SUMMARY OF THE INVENTION

[0006] With the conventional method executing the watermarking process with respect to all of the video images, large-scale calculation is required since there is a need to carry out the process with respect to a number of frames and pixels. As a result, there is the problem that the process time is long. In addition, in case one attempts to aim for an acceleration regarding this electronic watermarking process for all of the video images, there is no method other than aiming for an improvement in the performance of the hardware serving as the process execution platform, i.e. an improvement in the performance of the CPU (Central Processing Unit) or the HDD (Hard Disk Drive) access, so there is the problem that a great expense is necessary for a reinforcement of the hardware resources. Moreover, in the case of the watermarking process, if there is the limitation from a performance point of view that the CPU used in the hardware serving as the process execution platform is one having the maximum performance currently available, or the like, there is the problem that the desirable watermarking process performance can not be obtained.

[0007] It is an object Detailed Description of the embodiments to provide a technology capable of implementing, relative to the process of embedding electronic watermarks in digital video content, an improvement in the process efficiency and a shortening of the process time by a reduction in the computing volume, even in the case where a reinforcement of the hardware resources can not be expected.

[0008] The inventive concepts alleviate the above noted problems with arising when performing the process of embedding electronic watermarks in video data constituting digital video content, and, with the present invention, there is provided a means for this (the process of embedding electronic watermarks) which discriminates audio classes using differences in sampling characteristics, etc., relative to synchronously reproduced audio data and limits the video data domains targeted for processing to embed electronic watermarks, depending on the audio class.

[0009] Other objects, characteristics, and advantages of the present invention should be clear from the description hereinafter of the embodiments of the present invention.

BRIEF DESCRIPTION OF THE DRAWINGS

[0010] The drawing figures depict one or more implementations in accord with the present concepts, by way of example only, not by way of limitation. In the figures, like reference numerals refer to the same or similar elements.

[0011] FIG. 1 is an explanatory diagram showing a basic outline of the process occurring in an electronic watermarking program.

[0012] FIG. 2 is diagram showing characteristics of common analog sound sampling.
═══
Problem requirements>
Please turn the paragraph of the watermarking text that begins "With the conventional method executing the watermarking process" into a short bulleted list that keeps its main facts.

Information supplied>
═══
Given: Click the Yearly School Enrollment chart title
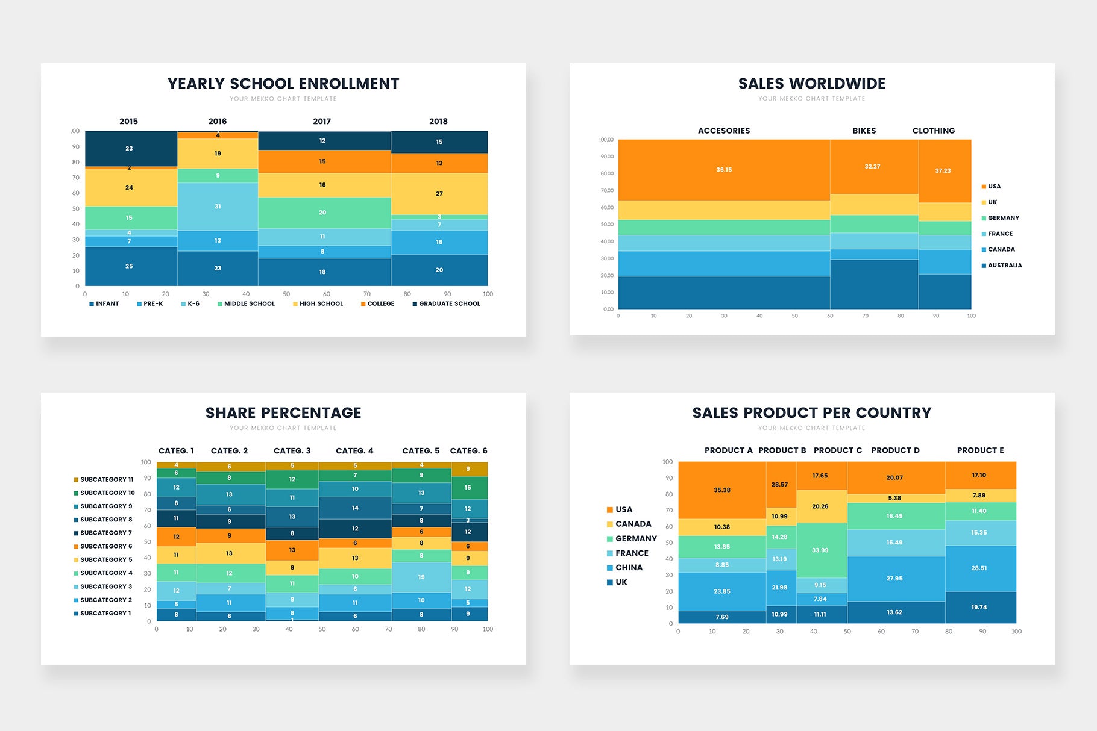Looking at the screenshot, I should [283, 84].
═══
Task output>
- The conventional method watermarks all video images, which takes large-scale calculation over many frames and pixels, so processing time is long.
- The only way to speed it up is better hardware (CPU performance or HDD access), which makes strengthening hardware resources very expensive.
- If the CPU is already the highest-performance one available, the desired watermarking performance cannot be reached.